Parameters for the Face Identity Extractor. The Face Identity Extractor processes images or video frames to detect, align, and embed faces using production-grade SOTA models (SCRFD + ArcFace). Core Pipeline: 1. SCRFD Detection → Bounding boxes + 5 landmarks 2. 5-Point Affine Alignment → 112×112 canonical face 3. ArcFace Embedding → 512-d L2-normalized vector 4. Optional Quality Scoring → Filter low-quality faces Use Cases: - Face verification (1:1 matching) - Face identification (1:N search) - Face clustering (group photos by person) - Duplicate face detection

Properties

Name Type Description Notes
extractor_type str Discriminator field for parameter type identification. Must be 'face_identity_extractor'. [optional] [default to 'face_identity_extractor']
detection_model str SCRFD model for face detection. 'scrfd_500m': Fastest (2-3ms). 'scrfd_2.5g': Balanced (5-7ms), recommended. 'scrfd_10g': Highest accuracy (10-15ms). [optional] [default to 'scrfd_2.5g']
min_face_size int Minimum face size in pixels to detect. 20px: Balanced. 40px: Higher quality. 10px: Maximum recall. [optional] [default to 20]
detection_threshold float Confidence threshold for face detection (0.0-1.0). [optional] [default to 0.5]
max_faces_per_image int Maximum number of faces to process per image. None: Process all. [optional]

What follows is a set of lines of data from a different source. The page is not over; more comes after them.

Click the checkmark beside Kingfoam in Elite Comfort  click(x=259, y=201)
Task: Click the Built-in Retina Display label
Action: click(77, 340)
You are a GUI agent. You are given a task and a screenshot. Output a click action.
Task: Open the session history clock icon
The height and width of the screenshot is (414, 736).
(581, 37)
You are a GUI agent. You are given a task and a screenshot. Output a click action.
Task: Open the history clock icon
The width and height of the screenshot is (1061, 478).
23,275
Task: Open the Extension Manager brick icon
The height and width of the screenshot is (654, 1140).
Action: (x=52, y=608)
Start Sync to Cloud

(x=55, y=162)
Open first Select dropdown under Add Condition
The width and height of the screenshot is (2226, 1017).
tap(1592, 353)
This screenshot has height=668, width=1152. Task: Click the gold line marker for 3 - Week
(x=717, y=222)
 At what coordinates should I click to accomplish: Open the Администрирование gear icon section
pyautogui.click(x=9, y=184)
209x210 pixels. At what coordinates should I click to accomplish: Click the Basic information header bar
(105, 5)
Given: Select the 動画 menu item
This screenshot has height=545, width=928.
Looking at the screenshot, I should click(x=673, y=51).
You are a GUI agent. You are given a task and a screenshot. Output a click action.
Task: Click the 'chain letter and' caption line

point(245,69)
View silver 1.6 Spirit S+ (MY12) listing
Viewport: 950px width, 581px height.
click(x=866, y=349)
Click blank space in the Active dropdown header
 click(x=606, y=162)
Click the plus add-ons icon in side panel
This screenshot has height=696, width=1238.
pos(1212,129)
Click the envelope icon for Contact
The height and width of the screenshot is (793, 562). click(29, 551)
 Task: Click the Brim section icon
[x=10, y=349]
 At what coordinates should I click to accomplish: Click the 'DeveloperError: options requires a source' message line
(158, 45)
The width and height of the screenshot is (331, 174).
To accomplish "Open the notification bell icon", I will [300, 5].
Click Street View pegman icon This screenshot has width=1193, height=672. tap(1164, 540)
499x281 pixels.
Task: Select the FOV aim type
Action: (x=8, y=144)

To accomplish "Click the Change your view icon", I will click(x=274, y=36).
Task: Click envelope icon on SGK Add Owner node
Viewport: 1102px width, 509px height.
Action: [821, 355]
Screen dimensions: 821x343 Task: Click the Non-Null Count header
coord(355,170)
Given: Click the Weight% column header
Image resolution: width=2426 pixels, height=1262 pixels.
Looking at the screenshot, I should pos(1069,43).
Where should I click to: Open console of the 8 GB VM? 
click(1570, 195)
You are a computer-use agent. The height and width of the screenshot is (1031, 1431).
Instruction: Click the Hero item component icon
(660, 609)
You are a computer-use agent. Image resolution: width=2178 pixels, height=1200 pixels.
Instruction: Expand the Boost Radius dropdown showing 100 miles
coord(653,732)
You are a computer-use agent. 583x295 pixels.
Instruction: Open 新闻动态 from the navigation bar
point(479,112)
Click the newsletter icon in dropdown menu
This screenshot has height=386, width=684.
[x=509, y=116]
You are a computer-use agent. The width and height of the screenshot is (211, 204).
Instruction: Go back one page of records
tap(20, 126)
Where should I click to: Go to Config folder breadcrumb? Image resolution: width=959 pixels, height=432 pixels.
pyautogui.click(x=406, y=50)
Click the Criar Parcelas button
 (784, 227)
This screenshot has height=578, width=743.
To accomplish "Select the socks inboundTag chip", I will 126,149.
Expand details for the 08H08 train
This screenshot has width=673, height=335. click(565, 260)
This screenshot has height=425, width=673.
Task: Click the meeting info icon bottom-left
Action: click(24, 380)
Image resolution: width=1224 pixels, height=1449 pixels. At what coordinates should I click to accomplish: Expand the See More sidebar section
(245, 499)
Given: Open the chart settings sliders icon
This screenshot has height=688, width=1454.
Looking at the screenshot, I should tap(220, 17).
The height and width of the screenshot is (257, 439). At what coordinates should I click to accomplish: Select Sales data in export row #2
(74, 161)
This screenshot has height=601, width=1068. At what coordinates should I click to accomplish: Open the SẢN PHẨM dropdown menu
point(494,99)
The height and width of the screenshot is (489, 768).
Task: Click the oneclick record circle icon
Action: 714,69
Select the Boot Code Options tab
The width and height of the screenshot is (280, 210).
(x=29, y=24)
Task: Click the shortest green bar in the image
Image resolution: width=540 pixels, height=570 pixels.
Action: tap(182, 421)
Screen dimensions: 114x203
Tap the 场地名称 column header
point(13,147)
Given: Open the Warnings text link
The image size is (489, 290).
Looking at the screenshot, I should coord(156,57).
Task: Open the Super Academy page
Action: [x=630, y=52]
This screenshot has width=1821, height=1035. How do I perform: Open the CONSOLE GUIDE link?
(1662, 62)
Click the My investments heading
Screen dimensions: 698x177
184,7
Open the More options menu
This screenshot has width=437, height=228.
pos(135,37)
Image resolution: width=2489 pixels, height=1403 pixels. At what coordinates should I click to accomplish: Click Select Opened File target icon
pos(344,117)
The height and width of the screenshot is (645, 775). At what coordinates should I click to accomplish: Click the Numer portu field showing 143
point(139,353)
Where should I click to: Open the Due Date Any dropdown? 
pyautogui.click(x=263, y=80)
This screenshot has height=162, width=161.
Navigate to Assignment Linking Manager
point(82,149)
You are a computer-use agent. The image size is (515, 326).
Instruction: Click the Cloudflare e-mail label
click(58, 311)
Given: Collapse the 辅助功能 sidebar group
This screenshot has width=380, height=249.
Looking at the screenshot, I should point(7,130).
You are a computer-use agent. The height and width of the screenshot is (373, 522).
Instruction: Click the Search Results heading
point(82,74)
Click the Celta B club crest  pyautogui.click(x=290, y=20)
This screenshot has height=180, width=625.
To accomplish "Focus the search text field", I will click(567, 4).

normalize_embeddings bool L2-normalize embeddings to unit vectors (recommended). [optional] [default to True]
enable_quality_scoring bool Compute quality scores (blur, size, landmarks). Adds ~5ms per face. [optional] [default to True]
quality_threshold float Minimum quality score to index faces. None: Index all faces. 0.5: Moderate filtering. 0.7: High quality only. [optional]
max_video_length int Maximum video length in seconds. 60: Default. 10: Recommended for retrieval. 300: Maximum (extraction only). [optional] [default to 60]
video_sampling_fps float Frames per second to sample from video. 1.0: One frame per second (recommended). [optional] [default to 1]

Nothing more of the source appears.